Falklands War Roundtable
The Presidential Oral History Program conducted the "Falklands Roundtable" in conjunction with the Institute of Contemporary British History (ICBH) on May 15 and 16, 2003, in Washington, D.C. The Falklands Roundtable was the second of a two-part series sponsored by the Miller Center in conjunction with the ICBH. The first session was held in June 2002, outside of London, on the 20th anniversary of the Falklands War. Major figures from the Thatcher government and the British military shared their perspectives on the war at a "Witness Seminar" organized by the ICBH.
The Falklands Roundtable was designed to capture the recollections of key participants from the Reagan administration who were involved in the Falklands crisis. The Falklands War tested the "special relationship" between the United States and Great Britain, and in particular it strained the partnership of Ronald Reagan and Margaret Thatcher. The transcript of the Roundtable provides scholars and students a deeper understanding of the relationship between the United States and Great Britain, between the United States and Latin America, and of the foreign policy of the Reagan years.

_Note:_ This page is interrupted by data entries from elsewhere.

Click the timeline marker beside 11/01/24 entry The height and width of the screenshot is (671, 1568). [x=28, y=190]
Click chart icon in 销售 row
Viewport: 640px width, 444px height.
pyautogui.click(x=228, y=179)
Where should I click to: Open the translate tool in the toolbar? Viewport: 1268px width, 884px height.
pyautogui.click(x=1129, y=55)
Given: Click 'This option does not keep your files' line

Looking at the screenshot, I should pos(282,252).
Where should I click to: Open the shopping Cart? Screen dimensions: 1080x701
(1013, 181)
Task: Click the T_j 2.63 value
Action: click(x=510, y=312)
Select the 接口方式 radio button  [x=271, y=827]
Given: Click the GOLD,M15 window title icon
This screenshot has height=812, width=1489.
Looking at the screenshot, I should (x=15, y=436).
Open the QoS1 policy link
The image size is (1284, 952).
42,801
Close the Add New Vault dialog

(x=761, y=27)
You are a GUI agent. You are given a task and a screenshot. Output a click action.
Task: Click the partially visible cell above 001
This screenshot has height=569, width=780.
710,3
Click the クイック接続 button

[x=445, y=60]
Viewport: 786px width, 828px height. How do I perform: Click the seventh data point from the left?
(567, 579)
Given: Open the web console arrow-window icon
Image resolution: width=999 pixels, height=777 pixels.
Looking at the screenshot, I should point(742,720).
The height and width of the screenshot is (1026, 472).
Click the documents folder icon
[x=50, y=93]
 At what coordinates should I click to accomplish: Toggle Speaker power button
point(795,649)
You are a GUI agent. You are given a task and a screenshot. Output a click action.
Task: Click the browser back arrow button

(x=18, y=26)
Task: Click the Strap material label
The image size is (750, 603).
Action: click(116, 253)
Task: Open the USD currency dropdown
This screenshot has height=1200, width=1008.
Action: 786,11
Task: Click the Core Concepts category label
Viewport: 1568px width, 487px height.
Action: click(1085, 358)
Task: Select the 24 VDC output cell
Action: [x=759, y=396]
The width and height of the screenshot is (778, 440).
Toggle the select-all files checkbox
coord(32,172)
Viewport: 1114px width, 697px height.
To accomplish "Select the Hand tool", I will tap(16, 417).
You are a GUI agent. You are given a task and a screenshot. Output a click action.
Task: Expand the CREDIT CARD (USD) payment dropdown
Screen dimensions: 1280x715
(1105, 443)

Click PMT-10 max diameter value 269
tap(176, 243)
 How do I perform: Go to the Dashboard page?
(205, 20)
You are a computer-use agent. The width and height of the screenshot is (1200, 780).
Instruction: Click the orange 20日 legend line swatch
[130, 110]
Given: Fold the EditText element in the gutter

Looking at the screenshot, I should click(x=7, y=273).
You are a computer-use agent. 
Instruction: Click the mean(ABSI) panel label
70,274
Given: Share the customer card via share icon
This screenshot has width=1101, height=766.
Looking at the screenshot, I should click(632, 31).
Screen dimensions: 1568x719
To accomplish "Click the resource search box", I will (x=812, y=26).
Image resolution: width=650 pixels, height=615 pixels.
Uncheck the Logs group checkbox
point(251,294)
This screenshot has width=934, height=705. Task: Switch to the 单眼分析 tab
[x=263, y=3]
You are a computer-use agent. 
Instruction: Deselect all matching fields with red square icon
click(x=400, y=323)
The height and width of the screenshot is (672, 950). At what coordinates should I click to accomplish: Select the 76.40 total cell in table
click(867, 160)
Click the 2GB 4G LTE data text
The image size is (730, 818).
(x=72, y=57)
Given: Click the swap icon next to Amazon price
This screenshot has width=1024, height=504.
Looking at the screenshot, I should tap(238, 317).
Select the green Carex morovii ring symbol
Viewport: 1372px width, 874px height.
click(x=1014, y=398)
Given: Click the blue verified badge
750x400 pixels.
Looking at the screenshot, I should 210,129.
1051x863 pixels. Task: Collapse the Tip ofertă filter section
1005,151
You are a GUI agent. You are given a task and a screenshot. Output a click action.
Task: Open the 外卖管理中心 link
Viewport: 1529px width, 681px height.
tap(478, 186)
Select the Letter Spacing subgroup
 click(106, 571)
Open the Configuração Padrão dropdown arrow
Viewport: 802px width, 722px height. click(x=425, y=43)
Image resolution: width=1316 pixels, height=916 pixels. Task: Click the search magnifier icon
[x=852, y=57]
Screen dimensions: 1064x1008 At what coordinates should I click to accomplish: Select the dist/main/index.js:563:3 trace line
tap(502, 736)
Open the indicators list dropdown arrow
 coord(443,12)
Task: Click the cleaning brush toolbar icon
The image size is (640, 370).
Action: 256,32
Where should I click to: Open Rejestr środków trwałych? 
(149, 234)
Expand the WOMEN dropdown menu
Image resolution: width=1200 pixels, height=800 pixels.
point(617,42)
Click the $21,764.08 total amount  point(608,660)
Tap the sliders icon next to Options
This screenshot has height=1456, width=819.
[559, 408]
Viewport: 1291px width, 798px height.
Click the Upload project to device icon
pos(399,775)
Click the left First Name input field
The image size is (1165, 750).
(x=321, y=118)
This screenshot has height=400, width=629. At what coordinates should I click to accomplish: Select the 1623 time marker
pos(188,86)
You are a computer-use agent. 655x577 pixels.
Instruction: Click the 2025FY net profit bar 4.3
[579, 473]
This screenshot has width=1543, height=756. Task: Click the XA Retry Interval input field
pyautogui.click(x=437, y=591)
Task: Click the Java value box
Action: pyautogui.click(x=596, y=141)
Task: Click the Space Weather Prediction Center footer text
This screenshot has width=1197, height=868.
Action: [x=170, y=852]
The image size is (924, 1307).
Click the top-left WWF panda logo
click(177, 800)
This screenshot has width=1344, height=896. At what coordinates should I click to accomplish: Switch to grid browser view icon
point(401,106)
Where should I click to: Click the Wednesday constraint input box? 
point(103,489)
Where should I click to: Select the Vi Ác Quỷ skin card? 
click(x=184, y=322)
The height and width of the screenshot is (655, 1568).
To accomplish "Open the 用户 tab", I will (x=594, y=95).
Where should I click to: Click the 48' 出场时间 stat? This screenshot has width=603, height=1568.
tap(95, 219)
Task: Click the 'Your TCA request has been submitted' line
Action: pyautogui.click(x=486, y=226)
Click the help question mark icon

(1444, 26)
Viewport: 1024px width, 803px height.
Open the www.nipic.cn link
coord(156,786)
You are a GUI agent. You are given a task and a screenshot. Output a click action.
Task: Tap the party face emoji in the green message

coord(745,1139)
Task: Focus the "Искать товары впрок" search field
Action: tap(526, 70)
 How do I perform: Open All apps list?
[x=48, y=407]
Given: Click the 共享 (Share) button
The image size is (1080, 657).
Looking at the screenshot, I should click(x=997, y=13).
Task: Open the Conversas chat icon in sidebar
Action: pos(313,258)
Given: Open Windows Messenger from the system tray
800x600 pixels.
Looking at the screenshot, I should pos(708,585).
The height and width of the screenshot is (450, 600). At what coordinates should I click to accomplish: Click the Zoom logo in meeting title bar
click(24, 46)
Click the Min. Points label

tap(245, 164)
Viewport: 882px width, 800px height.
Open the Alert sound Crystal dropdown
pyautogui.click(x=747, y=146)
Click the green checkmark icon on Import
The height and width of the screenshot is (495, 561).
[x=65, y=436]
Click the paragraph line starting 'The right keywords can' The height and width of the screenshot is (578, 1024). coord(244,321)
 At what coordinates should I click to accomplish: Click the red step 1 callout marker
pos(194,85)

The participants included former Secretary of Defense Caspar Weinberger; Jeane Kirkpatrick, former U.S. Ambassador to the United Nations; David Gompert, a key member of Alexander Haig's mediation team who served as the deputy to the under secretary for political affairs, Lawrence Eagleburger; Harry Shlaudeman, U.S. Ambassador to Argentina; Edward Streator, the deputy chief of mission at the Court of St. James; General Paul Gorman, who was assistant to the chairman of the Joint Chiefs of Staff at the time of the Falklands crisis; Admiral Thomas Hayward, the chief of naval operations from 1978-1982; and Admiral Harry Train, the commander-in-chief of the U.S. Atlantic Command and the commander-in-chief of the U.S. Atlantic Fleet.
The roundtable was co-chaired by Stephen Knott (Miller Center, Virginia) and Kathleen Burk (University of London). Other interviewers were James Sterling Young (Miller Center, Virginia), Harriet Jones (ICBH), Michael Kandiah (ICBH), Christopher Collins (Margaret Thatcher Foundation), and Michael Parsons (University of Pau, France).